Una pelirroja con garra feminista
- Evelyn Yarce

- 6 dic 2021
- 2 Min. de lectura
Finales del siglo XIX y una niña con cabellos de fuego tiene una mirada inocente y con un horizonte enorme y amplio en un mundo con ideas tradicionales y conservadoras. Su infancia se ve aplastada y arruinada hasta los 13 años cuando es adoptada. Aun así Anne no abandona su espíritu lleno de luz. Esta es la primera lección que aprendemos.
«Anne with an E» defiende muchos valores liberalistas desde la mirada de una pequeña imaginadora y romántica. Primero hablamos del valor de la infancia desde la libertad imaginativa y sin anclas, sobre todo, sin prejuicios. Hablando de prejuicios nos lleva al tabú de la menstruación cuando Anne hace la pregunta clave: ¿Por qué tenemos que esconderlo?
«Las mujeres no nos completamos con los hombres, las mujeres nacemos completas».

Anne With an E. || Fuente: InMendoza
En tiempo tan difíciles, sobre todo para las mujeres, la mente abierta e increíble de Anne le permite volar hasta límites inimaginables. Da una enorme lección al público espectador, porque aunque se trate de un pasado lejano, la cruda realidad está presente. La mujer tiene que seguir escondiéndose y tapándose de un mundo que es cruel para ella. Son juicios constantes hacia nuestra manera de vestir, de actuar y de hablar.
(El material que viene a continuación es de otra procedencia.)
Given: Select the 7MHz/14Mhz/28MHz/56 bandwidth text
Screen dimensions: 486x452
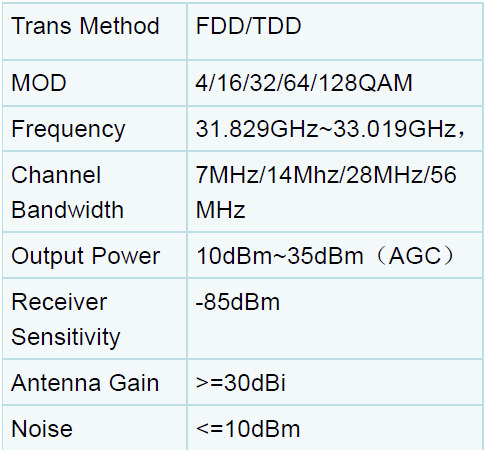Looking at the screenshot, I should pyautogui.click(x=326, y=175).
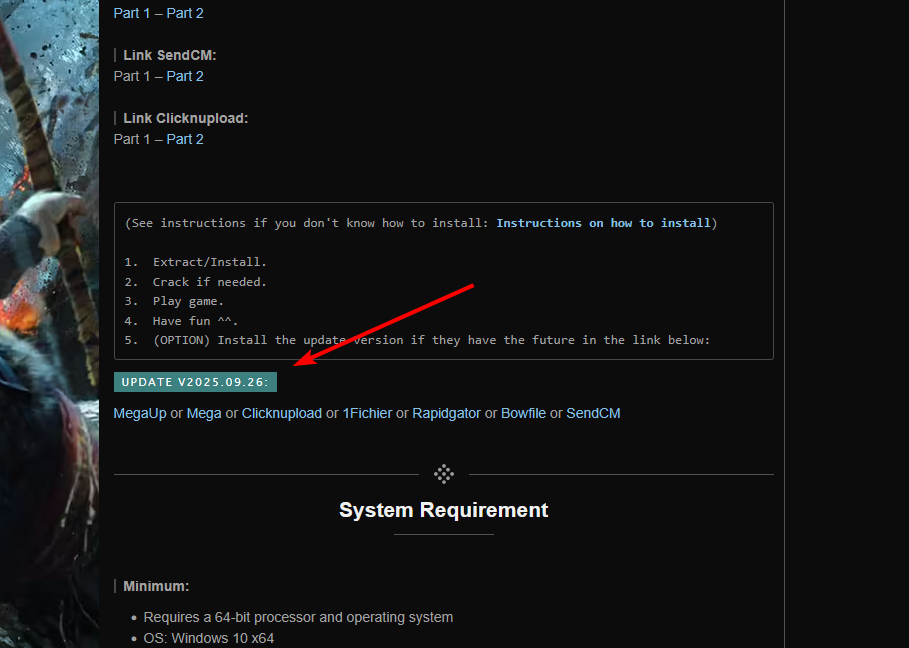
Task: Open the 1Fichier update link
Action: [x=367, y=413]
Además, establece entre tantos un tema interesante, que es el amor. Hasta el último capítulo no vemos que acaba con el chico que estábamos esperando, pero no está todos los días pensando en él. Ella sigue sus sueños y persigue sus propias ambiciones sin importar nada más y su mente abierta sigue presente allá donde va. Las chicas en las series y en las películas siempre se le muestra como la mujer sensible que necesita ser socorrida por un su salvador y el amor de su vida.
Pero aquí no es así. Anne es una dulce chica, que sigue manteniendo su sonrisa a pesar de su dura infancia sin familia y maltratos constantes. Sigue manteniendo su personalidad y esencia a pesar de que hayan intentando machacarla una y otra vez. Sin duda, es una gran lección personal. Aunque como sabemos es un debate constante. No tiene porqué existir la presión social constante de no derrumbarnos. Nos debemos el derecho a mostrarnos, a abrirnos ante nuestro reflejo.
Es una serie increíble, aunque el único fallo nos algunos errores en la adaptación del libro a la serie. Han quedado huecos y dudas por resolver que parece que quedarán en el aire, y solo leyendo el libro se pondrán contestar.